Excerpt to read —
Accattone (, lit. "vagabond", "scrounger") is a 1961 Italian drama film written and directed by Pier Paolo Pasolini. It was Pasolini's first film as a director and premiered at the Venice Film Festival.

Plot
Vittorio, nicknamed "Accattone", leads a mostly serene life as a pimp in the outskirts of Rome until his prostitute, Maddalena, is hurt by a rivaling gang and sent to prison for false testimony. Finding himself without either a steady income or much inclination for working himself, he first tries to reconcile with the estranged mother of his child, but is driven away by her relatives. He meets simple working girl Stella and tries to lure her into prostituting herself for him. She is willing to try, but when her first client begins pawing her she cries and is thrown out of his car. Accattone tries to support them both as an iron worker, but gives up after one day. Following a dream of his own death, he goes stealing with a couple of friends and gets killed in a traffic accident when he tries to evade the police on a stolen motorcycle.

Raw data —
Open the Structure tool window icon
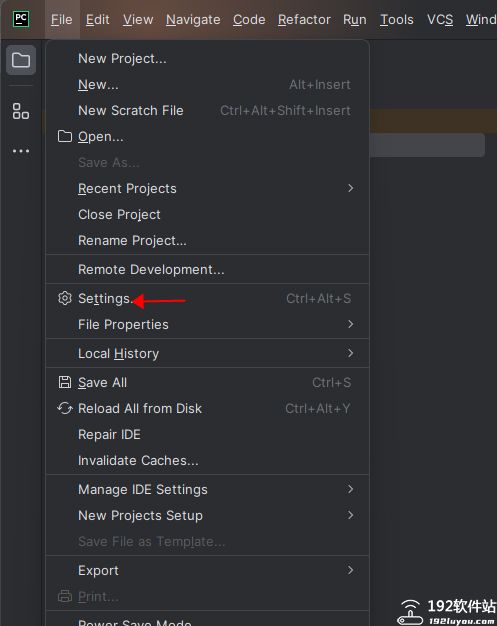Screen dimensions: 497x626 click(x=21, y=111)
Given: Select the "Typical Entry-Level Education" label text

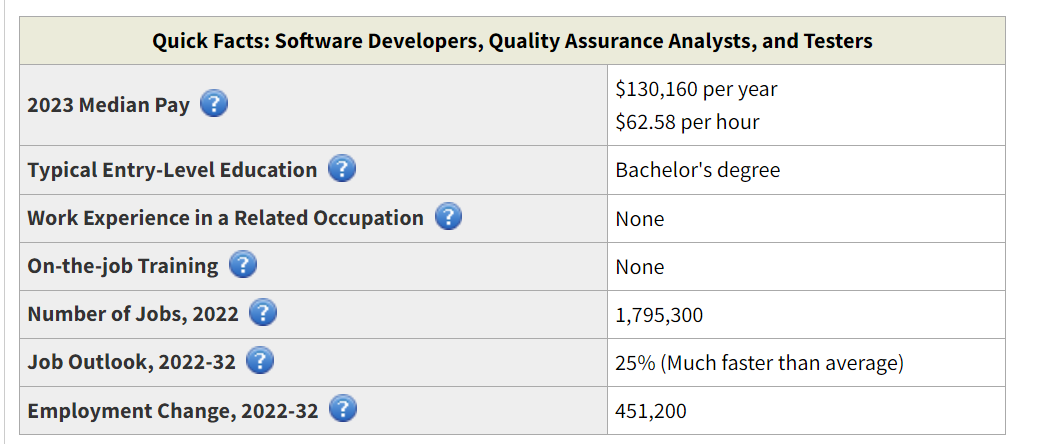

Challenge — Continue the article on the 1961 film Accattone, picking up after its final sentence about Accattone's death in the traffic accident.

Exercise response —
Cast
 Franco Citti as Vittorio "Accattone" Cataldi
 Franca Pasut as Stella
 Silvana Corsini as Maddalena
 Paola Guidi as Ascenza
 Adriana Asti as Amore
 Luciano Conti as Il Moicano
 Luciano Gonini as Piede D'Oro
 Renato Capogna as Renato
 Alfredo Leggi as Papo Hirmedo
 Galeazzo Riccardi as Cipolla
 Leonardo Muraglia as Mammoletto
 Giuseppe Ristagno as Peppe
 Roberto Giovannoni as The German
 Mario Cipriani as Balilla
 Roberto Scaringella as Cartagine
 Silvio Citti as Sabino
 Monica Vitti (uncredited) as Ascenza (voice)

Reception and legacy
Critic Gino Moliterno, writing for Senses of Cinema magazine, saw Accatone and its successor Mamma Roma as cinematic renditions of the world of the "borgate" (Roman shanty towns) of Pasolini's novels Ragazzi di vita (The Ragazzi or The Street Kids, 1955) and Una vita violenta (A Violent Life, 1959). Nick Barbaro of The Austin Chronicle titled it the possibly grimmest film he had ever seen.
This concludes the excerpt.